- **Exercise**
Print all of the data exactly as written.
○ ○ ○
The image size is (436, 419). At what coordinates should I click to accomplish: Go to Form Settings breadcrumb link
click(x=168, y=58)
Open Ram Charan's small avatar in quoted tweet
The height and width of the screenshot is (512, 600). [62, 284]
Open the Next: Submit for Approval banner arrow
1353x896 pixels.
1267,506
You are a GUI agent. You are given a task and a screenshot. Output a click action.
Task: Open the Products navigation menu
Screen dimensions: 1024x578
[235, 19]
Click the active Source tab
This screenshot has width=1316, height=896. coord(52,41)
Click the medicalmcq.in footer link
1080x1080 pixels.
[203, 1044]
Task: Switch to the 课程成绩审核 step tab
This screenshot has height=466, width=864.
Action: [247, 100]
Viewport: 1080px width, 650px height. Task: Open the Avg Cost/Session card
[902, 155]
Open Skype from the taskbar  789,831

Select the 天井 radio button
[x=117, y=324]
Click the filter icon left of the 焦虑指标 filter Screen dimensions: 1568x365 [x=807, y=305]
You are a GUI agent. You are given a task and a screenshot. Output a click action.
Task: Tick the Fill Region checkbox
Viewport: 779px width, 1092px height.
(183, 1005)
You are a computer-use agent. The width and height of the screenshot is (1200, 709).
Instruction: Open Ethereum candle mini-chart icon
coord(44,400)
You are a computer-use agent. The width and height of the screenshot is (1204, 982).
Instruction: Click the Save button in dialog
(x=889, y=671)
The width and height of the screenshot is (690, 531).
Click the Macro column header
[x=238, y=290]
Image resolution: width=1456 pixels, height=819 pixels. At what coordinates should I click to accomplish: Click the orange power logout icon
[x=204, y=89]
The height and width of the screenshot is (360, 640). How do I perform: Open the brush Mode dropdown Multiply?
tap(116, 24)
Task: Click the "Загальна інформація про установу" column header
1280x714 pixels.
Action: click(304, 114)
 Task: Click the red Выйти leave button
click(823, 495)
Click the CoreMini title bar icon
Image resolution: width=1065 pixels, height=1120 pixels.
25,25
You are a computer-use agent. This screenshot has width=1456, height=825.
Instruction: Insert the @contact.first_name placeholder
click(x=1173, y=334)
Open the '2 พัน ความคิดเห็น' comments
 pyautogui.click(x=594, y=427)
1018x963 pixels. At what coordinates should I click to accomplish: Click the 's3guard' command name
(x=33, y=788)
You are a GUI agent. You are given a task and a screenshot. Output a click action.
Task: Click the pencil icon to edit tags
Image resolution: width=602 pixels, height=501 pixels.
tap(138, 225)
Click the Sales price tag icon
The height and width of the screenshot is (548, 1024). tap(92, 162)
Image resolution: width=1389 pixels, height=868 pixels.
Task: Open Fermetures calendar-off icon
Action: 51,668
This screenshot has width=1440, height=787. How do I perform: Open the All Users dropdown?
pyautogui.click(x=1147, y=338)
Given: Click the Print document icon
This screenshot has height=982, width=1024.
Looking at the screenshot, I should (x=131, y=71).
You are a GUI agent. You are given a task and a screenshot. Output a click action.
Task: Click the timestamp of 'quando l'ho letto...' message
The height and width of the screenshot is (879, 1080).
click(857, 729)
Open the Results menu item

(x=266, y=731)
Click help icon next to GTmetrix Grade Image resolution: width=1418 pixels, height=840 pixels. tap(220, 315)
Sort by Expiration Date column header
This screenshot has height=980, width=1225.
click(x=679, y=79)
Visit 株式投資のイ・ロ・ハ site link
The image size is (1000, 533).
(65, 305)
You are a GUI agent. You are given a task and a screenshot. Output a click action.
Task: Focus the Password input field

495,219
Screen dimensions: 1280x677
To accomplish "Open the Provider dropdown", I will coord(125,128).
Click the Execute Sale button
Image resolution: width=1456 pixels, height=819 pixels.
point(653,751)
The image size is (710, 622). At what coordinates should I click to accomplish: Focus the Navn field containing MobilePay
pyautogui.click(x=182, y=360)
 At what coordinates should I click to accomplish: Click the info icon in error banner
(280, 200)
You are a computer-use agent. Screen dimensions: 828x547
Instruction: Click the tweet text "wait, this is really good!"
○ ○ ○
- **Task answer**
The image size is (436, 419). At what coordinates should I click to accomplish: Go to Form Settings breadcrumb link
click(x=168, y=58)
Open Ram Charan's small avatar in quoted tweet
The height and width of the screenshot is (512, 600). [62, 284]
Open the Next: Submit for Approval banner arrow
1353x896 pixels.
1267,506
You are a GUI agent. You are given a task and a screenshot. Output a click action.
Task: Open the Products navigation menu
Screen dimensions: 1024x578
[235, 19]
Click the active Source tab
This screenshot has width=1316, height=896. coord(52,41)
Click the medicalmcq.in footer link
1080x1080 pixels.
[203, 1044]
Task: Switch to the 课程成绩审核 step tab
This screenshot has height=466, width=864.
Action: [247, 100]
Viewport: 1080px width, 650px height. Task: Open the Avg Cost/Session card
[902, 155]
Open Skype from the taskbar  789,831

Select the 天井 radio button
[x=117, y=324]
Click the filter icon left of the 焦虑指标 filter Screen dimensions: 1568x365 [x=807, y=305]
You are a GUI agent. You are given a task and a screenshot. Output a click action.
Task: Tick the Fill Region checkbox
Viewport: 779px width, 1092px height.
(183, 1005)
You are a computer-use agent. The width and height of the screenshot is (1200, 709).
Instruction: Open Ethereum candle mini-chart icon
coord(44,400)
You are a computer-use agent. The width and height of the screenshot is (1204, 982).
Instruction: Click the Save button in dialog
(x=889, y=671)
The width and height of the screenshot is (690, 531).
Click the Macro column header
[x=238, y=290]
Image resolution: width=1456 pixels, height=819 pixels. At what coordinates should I click to accomplish: Click the orange power logout icon
[x=204, y=89]
The height and width of the screenshot is (360, 640). How do I perform: Open the brush Mode dropdown Multiply?
tap(116, 24)
Task: Click the "Загальна інформація про установу" column header
1280x714 pixels.
Action: click(304, 114)
 Task: Click the red Выйти leave button
click(823, 495)
Click the CoreMini title bar icon
Image resolution: width=1065 pixels, height=1120 pixels.
25,25
You are a computer-use agent. This screenshot has width=1456, height=825.
Instruction: Insert the @contact.first_name placeholder
click(x=1173, y=334)
Open the '2 พัน ความคิดเห็น' comments
 pyautogui.click(x=594, y=427)
1018x963 pixels. At what coordinates should I click to accomplish: Click the 's3guard' command name
(x=33, y=788)
You are a GUI agent. You are given a task and a screenshot. Output a click action.
Task: Click the pencil icon to edit tags
Image resolution: width=602 pixels, height=501 pixels.
tap(138, 225)
Click the Sales price tag icon
The height and width of the screenshot is (548, 1024). tap(92, 162)
Image resolution: width=1389 pixels, height=868 pixels.
Task: Open Fermetures calendar-off icon
Action: 51,668
This screenshot has width=1440, height=787. How do I perform: Open the All Users dropdown?
pyautogui.click(x=1147, y=338)
Given: Click the Print document icon
This screenshot has height=982, width=1024.
Looking at the screenshot, I should (x=131, y=71).
You are a GUI agent. You are given a task and a screenshot. Output a click action.
Task: Click the timestamp of 'quando l'ho letto...' message
The height and width of the screenshot is (879, 1080).
click(857, 729)
Open the Results menu item

(x=266, y=731)
Click help icon next to GTmetrix Grade Image resolution: width=1418 pixels, height=840 pixels. tap(220, 315)
Sort by Expiration Date column header
This screenshot has height=980, width=1225.
click(x=679, y=79)
Visit 株式投資のイ・ロ・ハ site link
The image size is (1000, 533).
(65, 305)
You are a GUI agent. You are given a task and a screenshot. Output a click action.
Task: Focus the Password input field

495,219
Screen dimensions: 1280x677
To accomplish "Open the Provider dropdown", I will coord(125,128).
Click the Execute Sale button
Image resolution: width=1456 pixels, height=819 pixels.
point(653,751)
The image size is (710, 622). At what coordinates should I click to accomplish: Focus the Navn field containing MobilePay
pyautogui.click(x=182, y=360)
 At what coordinates should I click to accomplish: Click the info icon in error banner
(280, 200)
You are a computer-use agent. Screen dimensions: 828x547
Instruction: Click the tweet text "wait, this is really good!"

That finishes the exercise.